### STATED GOAL 1
According to the guide on utility overcharging in subdivided units, when should a tenant photograph the sub-meter reading if the unit has one?
### STATED GOAL 2
Write out the part of the guide on utility overcharging starting at "Create a utility" and ending at "your own notes.".
* begin SUPPLIED PASSAGE *
Utility overcharging is one of the most practical problems in Hong Kong subdivided-unit renting. A tenant may receive a water or electricity demand with no bill, no meter reading, and no explanation of how the amount was divided between rooms. The key point is not that every high bill is unlawful. The key point is that, for a regulated subdivided-unit tenancy, the landlord has to be able to justify specified utility and service reimbursement in the way the official RVD materials describe.

Start by confirming the tenancy type

This guide is for tenants in a regulated tenancy of a subdivided unit, not every shared flat or private room arrangement in Hong Kong. Search terms such as 劏房, 分間單位, 規管租賃, 水電費, and 濫收 may describe the lived problem, but the legal checklist starts with coverage. Check the address, tenancy date, landlord identity, rent and deposit documents, and whether there is any Notice of Tenancy information.

If you are not sure whether the unit is regulated, still keep the same evidence. It may help you ask RVD, a community organisation, or an adviser the right threshold question.

What a proper utility demand should let you check

For regulated SDU tenancies, the RVD source family points to rules around reimbursement of specified utilities and services such as water and electricity. In practical terms, the landlord should not simply say, pay HK$800 because electricity is expensive. You need enough information to check the total billed amount, the period covered, the rooms or households included, the method of apportionment, and whether the aggregate apportioned amounts exceed the actual bill.

Ask for copies of the relevant bills and a written account showing the apportionment. If there is a sub-meter, photograph the reading when you move in, monthly if possible, and when you move out. If there is no sub-meter, ask how the landlord calculates your share.

Evidence to collect before challenging the charge

Create a utility folder with 水費單, 電費單, 分攤計算, 收據, 轉帳紀錄, 電錶讀數, and WhatsApp messages. Save each demand with the date it was made. Keep receipts for every payment, even if the landlord wants cash. Photograph any meter safely and without entering areas you are not allowed to access. If the charge includes internet, gas, common-area cleaning, or another service, separate it from water and electricity in your own notes.

A simple table helps: billing period, amount demanded, amount paid, bill provided or not, apportionment provided or not, and your question. This is easier for an official or adviser to review than a long emotional chat thread.

Send a factual request first

Use calm wording. You are asking for documents and calculation, not starting with a legal speech:

您好:本人收到位於 [地址] 的 [水費/電費/其他公用服務費] 要求,金額為港幣 [金額] 元。請提供相關帳單副本,以及列明分攤方法和計算過程的書面資料,方便本人核對。如金額包括其他費用,亦請分項列明。謝謝。[姓名]

If the landlord replies only with pressure to pay, do not ignore the demand. Reply that you are willing to review the charge once bills and apportionment are provided, and keep paying undisputed rent separately if possible. Avoid mixing rent, deposit, and utility disputes in one unclear transfer.
* end SUPPLIED PASSAGE *
* begin SOURCE MATERIAL *
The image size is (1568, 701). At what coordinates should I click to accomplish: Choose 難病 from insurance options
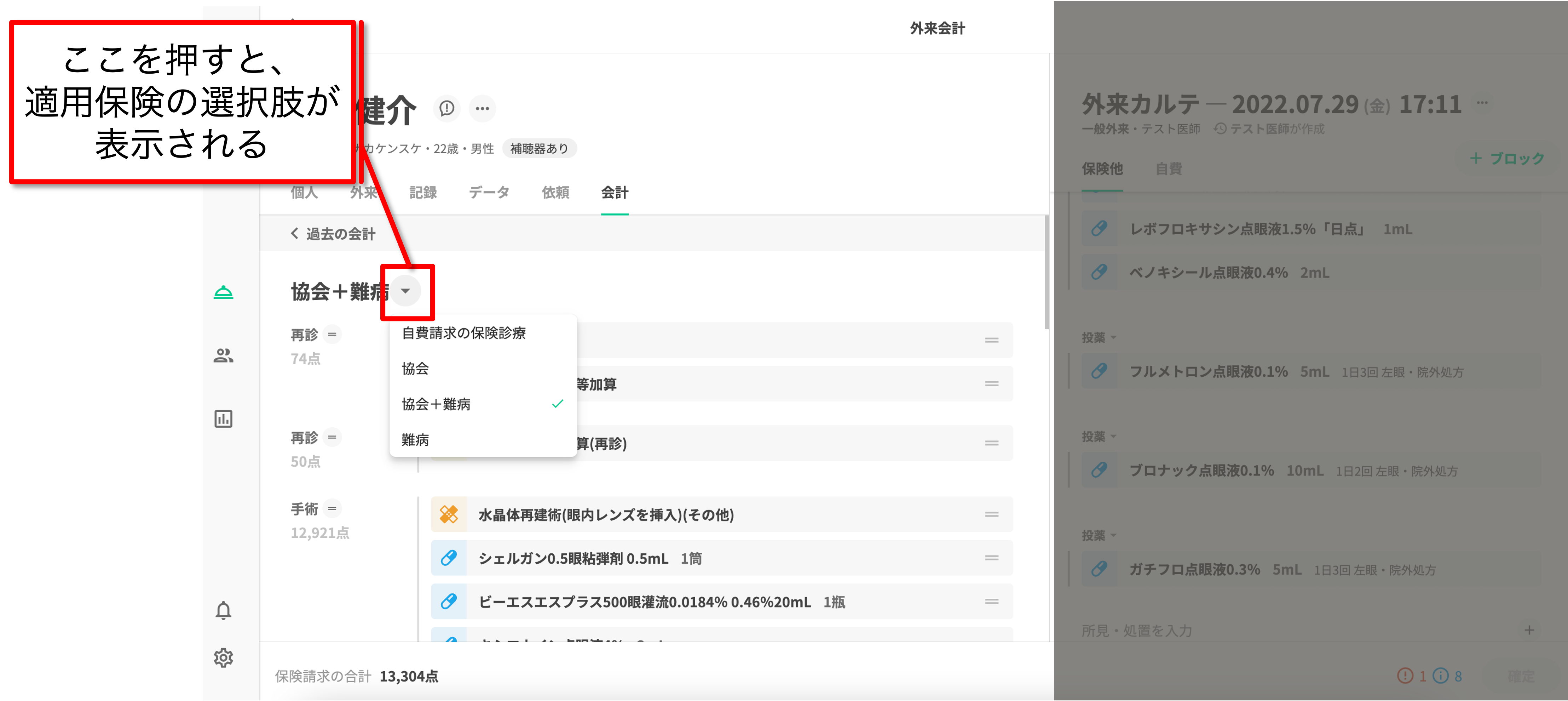(x=415, y=440)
* end SOURCE MATERIAL *
### FINAL RESULT 1
At move-in, monthly if possible, and at move-out.

### FINAL RESULT 2
Create a utility folder with 水費單, 電費單, 分攤計算, 收據, 轉帳紀錄, 電錶讀數, and WhatsApp messages. Save each demand with the date it was made. Keep receipts for every payment, even if the landlord wants cash. Photograph any meter safely and without entering areas you are not allowed to access. If the charge includes internet, gas, common-area cleaning, or another service, separate it from water and electricity in your own notes.